Un nuovo studio condotto su diverse generazioni di lave etnee rivela importanti novità utili al monitoraggio dell'attività vulcanica. Come gli anelli dei tronchi degli alberi, alcuni frammenti presenti nella roccia registrano la memoria dei processi vulcanici profondi, di fatto raccontandone la storia
Etna, cristalli lavici aiutano a prevedere eruzioni Lo studio di due ricercatori stranieri sul vulcano
Insignificanti o poco degni di nota: questo è quello che apparentemente saremmo portati a pensare osservando i cristalli contenuti all’interno delle rocce vulcaniche, come ad esempio le lave dell’Etna. Appaiono come piccoli frammenti di forma più o meno regolare e colore diverso rispetto a quello della roccia in cui sono incastonati e, a volte, hanno dimensioni addirittura microscopiche. Nonostante ciò, essi sono una preziosissima fonte di informazione per i ricercatori poiché celano la chiave per comprendere meglio l’arrivo di un’eruzione.
I cristalli si formano generalmente quando il magma, ancora all’interno della camera magmatica, comincia a muoversi lungo il condotto vulcanico. Ma alcuni cominciano a costituirsi anche prima, quando il magma ancora staziona all’interno della camera stessa. Elementi chimici contenuti all’interno del magma, infatti, hanno la capacità di
aggregarsi tra loro e formare dei cumuli che galleggiano all’interno del materiale ancora fuso che li circonda. Se la risalita del magma è sufficientemente lenta, questi frammenti si accrescono sempre di più e nel caso in cui dovesse avvenire un’eruzione non esplosiva (quindi una colata lavica) vengono trasportati in superficie. Dopo che la colata si è raffreddata possiamo quindi distinguerli chiaramente a occhio nudo all’interno della roccia. I cristalli, molto spesso, sono zonati: cioè presentano al loro interno dei livelli di accrescimento, simili agli strati di una cipolla, che si differenziano per composizione chimica.

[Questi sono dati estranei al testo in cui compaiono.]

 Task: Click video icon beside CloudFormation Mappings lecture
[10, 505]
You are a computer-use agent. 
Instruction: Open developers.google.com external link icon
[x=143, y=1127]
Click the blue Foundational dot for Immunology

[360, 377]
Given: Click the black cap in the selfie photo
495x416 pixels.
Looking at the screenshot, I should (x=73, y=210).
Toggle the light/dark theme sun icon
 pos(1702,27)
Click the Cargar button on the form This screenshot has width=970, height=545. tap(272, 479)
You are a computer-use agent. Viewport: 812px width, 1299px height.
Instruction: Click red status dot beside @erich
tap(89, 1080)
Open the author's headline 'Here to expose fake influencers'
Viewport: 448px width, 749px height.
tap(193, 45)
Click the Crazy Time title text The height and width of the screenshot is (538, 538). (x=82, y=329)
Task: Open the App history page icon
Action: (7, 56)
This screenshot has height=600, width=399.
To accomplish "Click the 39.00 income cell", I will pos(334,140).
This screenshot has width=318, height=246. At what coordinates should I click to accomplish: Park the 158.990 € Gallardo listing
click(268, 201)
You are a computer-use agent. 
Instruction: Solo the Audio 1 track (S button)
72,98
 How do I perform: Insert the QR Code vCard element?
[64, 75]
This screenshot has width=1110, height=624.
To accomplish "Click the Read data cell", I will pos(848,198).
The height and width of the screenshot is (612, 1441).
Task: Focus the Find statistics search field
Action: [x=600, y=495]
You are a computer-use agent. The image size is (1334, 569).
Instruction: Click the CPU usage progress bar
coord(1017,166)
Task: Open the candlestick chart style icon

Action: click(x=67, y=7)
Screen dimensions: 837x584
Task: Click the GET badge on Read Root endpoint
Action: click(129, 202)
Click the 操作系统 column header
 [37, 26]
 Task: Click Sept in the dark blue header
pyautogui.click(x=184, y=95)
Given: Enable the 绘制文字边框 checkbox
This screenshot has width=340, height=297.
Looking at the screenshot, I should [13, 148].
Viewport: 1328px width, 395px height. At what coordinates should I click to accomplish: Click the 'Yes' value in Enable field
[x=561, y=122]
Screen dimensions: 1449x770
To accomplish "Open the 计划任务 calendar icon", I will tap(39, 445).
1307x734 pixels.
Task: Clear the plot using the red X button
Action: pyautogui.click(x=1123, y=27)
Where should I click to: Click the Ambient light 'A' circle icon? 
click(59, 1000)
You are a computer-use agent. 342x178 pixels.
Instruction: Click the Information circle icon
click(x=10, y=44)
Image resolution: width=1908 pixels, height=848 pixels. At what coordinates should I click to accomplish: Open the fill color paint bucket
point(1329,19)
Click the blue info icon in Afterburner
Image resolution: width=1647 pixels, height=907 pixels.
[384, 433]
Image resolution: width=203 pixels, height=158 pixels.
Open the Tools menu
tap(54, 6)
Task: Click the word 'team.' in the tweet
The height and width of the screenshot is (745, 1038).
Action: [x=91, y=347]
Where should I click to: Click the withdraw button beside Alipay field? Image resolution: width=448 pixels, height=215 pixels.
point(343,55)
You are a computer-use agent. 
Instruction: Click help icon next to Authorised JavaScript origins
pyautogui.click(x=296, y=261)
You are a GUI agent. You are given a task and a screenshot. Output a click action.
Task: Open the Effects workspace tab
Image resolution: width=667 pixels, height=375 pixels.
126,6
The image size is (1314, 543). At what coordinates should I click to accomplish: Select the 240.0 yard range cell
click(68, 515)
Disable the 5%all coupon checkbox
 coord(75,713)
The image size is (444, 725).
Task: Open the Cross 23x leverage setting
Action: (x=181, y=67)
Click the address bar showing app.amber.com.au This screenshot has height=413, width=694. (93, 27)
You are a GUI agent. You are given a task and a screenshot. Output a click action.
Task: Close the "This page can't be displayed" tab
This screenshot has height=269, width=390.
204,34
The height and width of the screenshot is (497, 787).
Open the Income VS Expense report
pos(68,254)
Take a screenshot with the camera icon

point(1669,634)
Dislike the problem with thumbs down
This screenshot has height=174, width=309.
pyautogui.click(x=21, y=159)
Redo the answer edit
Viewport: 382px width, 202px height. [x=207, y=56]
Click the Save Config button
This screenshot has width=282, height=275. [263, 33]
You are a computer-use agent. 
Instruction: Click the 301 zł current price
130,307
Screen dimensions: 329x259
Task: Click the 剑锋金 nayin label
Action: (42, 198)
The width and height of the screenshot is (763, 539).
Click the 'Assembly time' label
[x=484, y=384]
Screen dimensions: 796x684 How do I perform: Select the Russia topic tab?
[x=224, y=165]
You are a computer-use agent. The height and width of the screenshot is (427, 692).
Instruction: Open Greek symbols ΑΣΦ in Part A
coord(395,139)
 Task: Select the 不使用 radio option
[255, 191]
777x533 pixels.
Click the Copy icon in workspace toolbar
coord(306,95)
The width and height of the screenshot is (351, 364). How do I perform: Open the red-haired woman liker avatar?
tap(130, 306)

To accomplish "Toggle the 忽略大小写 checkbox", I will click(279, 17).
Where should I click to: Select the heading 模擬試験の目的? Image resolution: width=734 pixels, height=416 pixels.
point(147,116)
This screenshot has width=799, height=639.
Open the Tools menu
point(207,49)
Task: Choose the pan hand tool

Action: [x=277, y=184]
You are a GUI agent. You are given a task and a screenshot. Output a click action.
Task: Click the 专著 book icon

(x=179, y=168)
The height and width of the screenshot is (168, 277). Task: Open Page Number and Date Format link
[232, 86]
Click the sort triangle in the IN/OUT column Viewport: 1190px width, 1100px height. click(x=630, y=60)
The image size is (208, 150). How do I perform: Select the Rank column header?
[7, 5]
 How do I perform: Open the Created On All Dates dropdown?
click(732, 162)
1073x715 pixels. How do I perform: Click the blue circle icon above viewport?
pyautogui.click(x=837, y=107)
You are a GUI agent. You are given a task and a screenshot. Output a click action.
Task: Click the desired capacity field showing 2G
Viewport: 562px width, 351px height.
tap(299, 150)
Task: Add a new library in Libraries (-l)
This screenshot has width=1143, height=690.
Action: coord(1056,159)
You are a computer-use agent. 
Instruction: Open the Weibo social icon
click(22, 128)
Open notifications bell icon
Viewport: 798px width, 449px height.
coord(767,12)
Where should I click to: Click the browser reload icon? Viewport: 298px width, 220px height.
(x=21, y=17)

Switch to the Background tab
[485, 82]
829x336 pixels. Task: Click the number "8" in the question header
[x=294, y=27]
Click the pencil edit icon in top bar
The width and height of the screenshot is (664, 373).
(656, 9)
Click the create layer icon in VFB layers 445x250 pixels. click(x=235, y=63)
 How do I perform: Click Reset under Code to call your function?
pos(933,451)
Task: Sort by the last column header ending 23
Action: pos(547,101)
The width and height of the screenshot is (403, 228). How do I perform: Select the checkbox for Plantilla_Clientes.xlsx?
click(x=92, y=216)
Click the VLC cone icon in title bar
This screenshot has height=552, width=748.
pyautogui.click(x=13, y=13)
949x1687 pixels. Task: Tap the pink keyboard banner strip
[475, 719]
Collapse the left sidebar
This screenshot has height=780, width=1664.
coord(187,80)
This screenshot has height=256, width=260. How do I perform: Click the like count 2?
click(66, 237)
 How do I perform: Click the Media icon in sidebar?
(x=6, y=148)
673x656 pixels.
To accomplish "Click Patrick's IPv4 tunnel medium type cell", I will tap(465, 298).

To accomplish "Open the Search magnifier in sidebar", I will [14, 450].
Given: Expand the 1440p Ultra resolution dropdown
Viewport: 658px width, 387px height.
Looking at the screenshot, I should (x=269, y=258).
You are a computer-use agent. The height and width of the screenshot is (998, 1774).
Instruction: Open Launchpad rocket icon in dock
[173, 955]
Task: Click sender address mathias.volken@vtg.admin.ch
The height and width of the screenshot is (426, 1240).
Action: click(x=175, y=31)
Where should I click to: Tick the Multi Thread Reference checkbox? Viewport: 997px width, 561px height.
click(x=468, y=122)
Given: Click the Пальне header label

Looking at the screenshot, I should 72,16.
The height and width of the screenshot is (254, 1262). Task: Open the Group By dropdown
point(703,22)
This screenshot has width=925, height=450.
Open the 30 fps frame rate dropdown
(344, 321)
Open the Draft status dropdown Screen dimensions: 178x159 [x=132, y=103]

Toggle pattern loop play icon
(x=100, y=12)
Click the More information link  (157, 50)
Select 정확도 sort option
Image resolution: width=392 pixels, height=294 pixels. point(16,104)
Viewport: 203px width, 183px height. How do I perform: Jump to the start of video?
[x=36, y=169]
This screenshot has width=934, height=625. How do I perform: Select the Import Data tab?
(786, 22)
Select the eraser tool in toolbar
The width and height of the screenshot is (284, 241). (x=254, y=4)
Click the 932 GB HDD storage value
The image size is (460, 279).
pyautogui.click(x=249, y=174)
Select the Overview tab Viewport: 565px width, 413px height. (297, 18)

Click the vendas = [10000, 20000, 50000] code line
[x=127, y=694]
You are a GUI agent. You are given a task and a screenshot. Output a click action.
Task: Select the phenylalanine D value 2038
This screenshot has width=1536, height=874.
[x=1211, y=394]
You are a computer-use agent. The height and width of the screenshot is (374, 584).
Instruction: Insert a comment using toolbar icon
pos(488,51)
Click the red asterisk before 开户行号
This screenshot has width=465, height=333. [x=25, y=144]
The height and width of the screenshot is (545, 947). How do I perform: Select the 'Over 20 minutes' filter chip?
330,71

Due ricercatori (Teresa Ubide dell’università australiana del Queensland e Balz Kamber del Trinity College di Dublino) hanno condotto uno studio esaminando i prodotti delle eruzioni del’Etna nell’arco di tempo dal 1974 al 2014. L’oggetto di studio sono stati i cristalli di clinopirosseno (una famiglia di minerali tipica delle rocce etnee). Tramite Laser Ablation ICPMS (una tecnica laser utilizzata per bucare i cristalli e studiarne la composizione chimica) gli studiosi hanno analizzato la concentrazione di cromo, un elemento chimico presente all’interno del magma. Questo elemento è stato scelto in quanto particolarmente sensibile all’arrivo di nuovo magma profondo (che notoriamente potrebbe innescare una nuova eruzione). I risultati (appena pubblicati sulla prestigiosa rivista scientifica Nature communications) hanno mostrato che il cromo si distribuisce in concentrazioni diverse, all’interno di ciascun livello del cristallo e la sua quantità è regolata da alcuni processi in grado di innescare un’eruzione.
Ciò significa che i cristalli di clinopirosseno dell’Etna registrano una memoria delle varie fasi dell’attività del magma. In altre parole, così come gli anelli di accrescimento dei tronchi degli alberi raccontano la loro storia, allo stesso modo leggendo la concentrazione di cromo dei vari livelli dei cristalli si possono ottenere informazioni molto importanti nell’ambito del monitoraggio del rischio vulcanico. Prevedere un’eruzione vulcanica rimane un compito abbastanza delicato che necessita di un approccio multidisciplinare. Non basta cioè un singolo fenomeno per potersi aspettare l’arrivo di un’eruzione, bensì vanno integrati tra loro tutti i dati a disposizione: dati sismici (per esempio il tremore vulcanico), dati sulla composizione dei gas delle fumarole, dati geodetici (relativi alla deformazione del terreno).
Di certo questo nuovo studio è un ulteriore contributo che può aiutare i ricercatori a interpretare in maniera più efficace le informazioni provenienti dai cristalli, aggiungendosi a quelle dei dati che ogni giorno vengono raccolti attorno a un vulcano così frequentemente monitorato come l’Etna. Inoltre, questo nuovo approccio può risultare un potente strumento molto utile nello studio dei vulcani quiescenti (vulcani cioè che non eruttano da diverso tempo e che spesso risultano pericolosi e imprevedibili). Per vulcani di questo tipo, infatti, è molto difficile ricostruire la storia geologica per mancanza di informazioni. Analizzando però i cristalli di lave formatesi in diversi periodi geologici gli studiosi possono risalire al loro passato e quindi prevedere il loro futuro.